• _Source_:
Re: [g-a-devel] Focus - AT vs. mouse/keyboard manipulation
- From: Bill Haneman <Bill Haneman Sun COM>
- To: Elijah Newren <newren gmail com>
- Cc: gnome-accessibility-devel gnome org, metacity-devel-list gnome org
- Subject: Re: [g-a-devel] Focus - AT vs. mouse/keyboard manipulation
- Date: Thu, 17 Aug 2006 18:55:51 +0100
"Just interacted" in this case must, I'm afraid, mean "now", i.e. "on
receipt".
My intention below is for the _receiver_ to generate an event which
causes the Xserver to update its internal timestamp.
I know you don't like it, but I think this is really what is required.
Yes, I know there are possible race conditions, but there are race
conditions in X as well, it's just that you're dealing with a single
event/keyboard-focus stream in the X case. Whereas we actually DO need
to programmatically move focus from outside.
The problem with the whole focus-stealing-prevention design as it now
stands is that it doesn't account for the very case we need, i.e.
"remote agent activates process via something other than an X event".
Bill
On Thu, 2006-08-17 at 18:33, Elijah Newren wrote:
> On 8/17/06, Bill Haneman <Bill Haneman sun com> wrote:
> > Hmm, thinking sideways a bit...
>
> Always welcome. :-)
>
> > is there some event we could explicitly fire (inside either atk-bridge
> > or libgail -i.e. within the application's process space) which would
>
> which process? (The process that actually received the user
> interaction event (which I called the "sender" in my previous email),
> or the one that will be handling the user interaction event by opening
> a window (the "receiver")?)
>
> > have no real effect on the running app but which would result in the
> > Xserver updating its user-time stamp?

• _Data provided_:
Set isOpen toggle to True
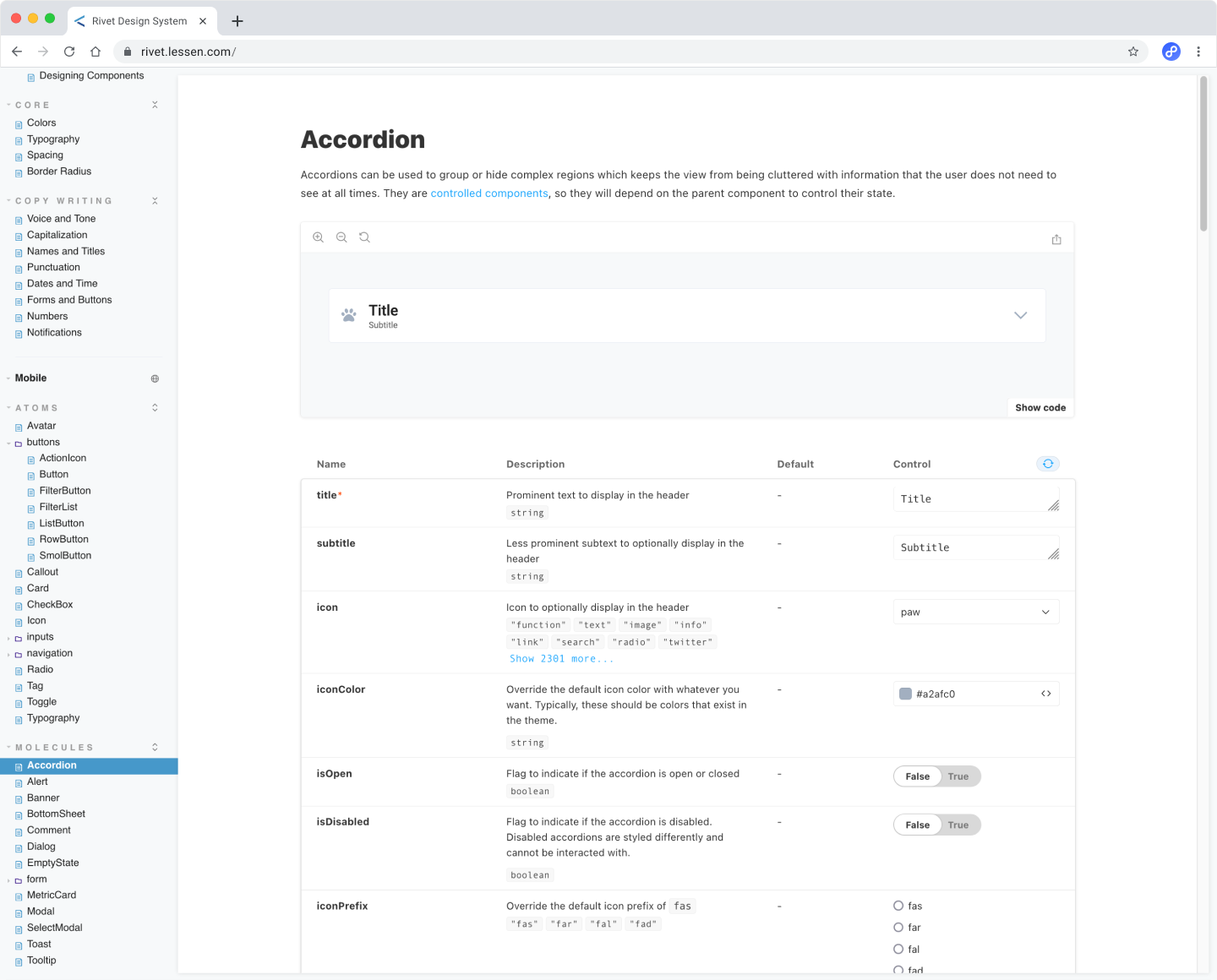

• _Exercise prompt_: In the email, begin at the words "My intention below" and stop after "sideways a bit...", and write that passage out again with "clock" substituted for "timestamp".

• _Solution to this task_:
My intention below is for the _receiver_ to generate an event which
causes the Xserver to update its internal clock.
I know you don't like it, but I think this is really what is required.
Yes, I know there are possible race conditions, but there are race
conditions in X as well, it's just that you're dealing with a single
event/keyboard-focus stream in the X case. Whereas we actually DO need
to programmatically move focus from outside.
The problem with the whole focus-stealing-prevention design as it now
stands is that it doesn't account for the very case we need, i.e.
"remote agent activates process via something other than an X event".
Bill
On Thu, 2006-08-17 at 18:33, Elijah Newren wrote:
> On 8/17/06, Bill Haneman <Bill Haneman sun com> wrote:
> > Hmm, thinking sideways a bit...